**Vorliegender Auszug**
_____

Als die Mädchen noch Röcke trugen,
spätestens etwa ab fünfzehnten Mai,
konnte man noch unter Säume lugen,
scheinbar gelangweilt und ganz nebenbei...

Als die Jungen noch Kreidler fuhren,
Brisk in den Haaren und Spinnweb am Kinn,
zwischen den Lippen Rothändle, die Puren
und Peter Kraus und Ted Herold im Sinn.

Als die Mädchen noch Engel waren,
milde errötend und voller Magie,
schauten sie lächelnd und unerfahren,
offen die Augen - geschlossen die Knie...

Da hatte ich ganz dünne Beine
in meiner Hose mit Hirschgeweihknopf,
fühlte mich merkwürdig - ganz alleine,
wirre Gedanken und Träume im Kopf...

Als die Alten zur Kirche gingen,
freudlos verpackt in Kostüm und Jackett,
um da ganz inbrünstig falsch zu singen,
Jesus zur Ehre und steif wie ein Brett.

Als die Sklaven noch traumlos schliefen
in ihren Betten aus Hoffnung und Schmerz,
suchte ich Geister, die nach mir riefen,
aber sie fanden nicht mein kleines Herz.

Konnte die Bilder nicht vereinen:
Leuchtende Engel, die Alten so tot.

_____

**Kurze Aufgabe A**
Gib das Gedicht ab den Worten „Als die Mädchen noch Engel“ bis einschließlich „wie ein Brett.“ erneut wieder und tausche dabei „Kirche“ gegen „Messe“.

**Bereitgestellte Einträge**
_____

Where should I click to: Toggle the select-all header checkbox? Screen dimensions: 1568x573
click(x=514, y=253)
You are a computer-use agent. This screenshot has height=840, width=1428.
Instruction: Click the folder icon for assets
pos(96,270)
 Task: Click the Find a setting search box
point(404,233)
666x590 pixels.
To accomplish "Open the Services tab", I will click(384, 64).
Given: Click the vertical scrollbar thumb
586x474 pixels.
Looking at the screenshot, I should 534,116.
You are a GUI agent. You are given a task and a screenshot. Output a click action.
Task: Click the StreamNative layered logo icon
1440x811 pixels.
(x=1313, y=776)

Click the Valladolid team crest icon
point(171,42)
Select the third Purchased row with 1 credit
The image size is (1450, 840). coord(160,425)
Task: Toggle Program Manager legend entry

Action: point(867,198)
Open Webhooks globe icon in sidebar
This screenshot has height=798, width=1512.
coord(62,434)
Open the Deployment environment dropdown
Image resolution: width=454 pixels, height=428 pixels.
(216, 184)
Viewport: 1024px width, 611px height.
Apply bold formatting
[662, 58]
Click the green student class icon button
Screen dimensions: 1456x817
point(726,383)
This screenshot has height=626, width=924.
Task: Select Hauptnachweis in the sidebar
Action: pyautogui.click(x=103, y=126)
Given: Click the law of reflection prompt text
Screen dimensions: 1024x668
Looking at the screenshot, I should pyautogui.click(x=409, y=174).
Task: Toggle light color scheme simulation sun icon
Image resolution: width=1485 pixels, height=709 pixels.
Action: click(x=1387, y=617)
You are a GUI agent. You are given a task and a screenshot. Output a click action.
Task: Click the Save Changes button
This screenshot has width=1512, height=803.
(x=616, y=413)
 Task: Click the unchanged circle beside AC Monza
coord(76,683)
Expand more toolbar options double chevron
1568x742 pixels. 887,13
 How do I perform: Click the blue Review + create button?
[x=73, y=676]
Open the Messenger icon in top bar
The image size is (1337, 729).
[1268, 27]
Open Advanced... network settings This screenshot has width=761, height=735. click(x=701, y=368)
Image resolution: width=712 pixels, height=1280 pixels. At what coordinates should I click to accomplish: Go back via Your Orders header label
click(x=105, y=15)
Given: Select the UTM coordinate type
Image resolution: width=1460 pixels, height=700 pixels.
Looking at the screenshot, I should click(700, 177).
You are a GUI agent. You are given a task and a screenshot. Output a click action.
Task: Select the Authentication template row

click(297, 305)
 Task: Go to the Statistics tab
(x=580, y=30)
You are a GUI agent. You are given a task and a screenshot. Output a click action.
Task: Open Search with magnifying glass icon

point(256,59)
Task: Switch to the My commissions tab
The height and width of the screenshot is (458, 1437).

_____

**Kurze Aufgabe B**
Schreib die Einträge als JSON-Liste von Zeichenketten um, eine pro Zeile und ohne Leerzeilen. Beginne bei der Zeile mit „Image resolution: width=712“ und höre nach der Zeile mit „Looking at the screenshot, I should click(700, 177).“ auf.

**Lösung der Aufgabe A**
Als die Mädchen noch Engel waren,
milde errötend und voller Magie,
schauten sie lächelnd und unerfahren,
offen die Augen - geschlossen die Knie...

Da hatte ich ganz dünne Beine
in meiner Hose mit Hirschgeweihknopf,
fühlte mich merkwürdig - ganz alleine,
wirre Gedanken und Träume im Kopf...

Als die Alten zur Messe gingen,
freudlos verpackt in Kostüm und Jackett,
um da ganz inbrünstig falsch zu singen,
Jesus zur Ehre und steif wie ein Brett.

**Lösung der Aufgabe B**
[
  "Image resolution: width=712 pixels, height=1280 pixels. At what coordinates should I click to accomplish: Go back via Your Orders header label",
  "click(x=105, y=15)",
  "Given: Select the UTM coordinate type",
  "Image resolution: width=1460 pixels, height=700 pixels.",
  "Looking at the screenshot, I should click(700, 177)."
]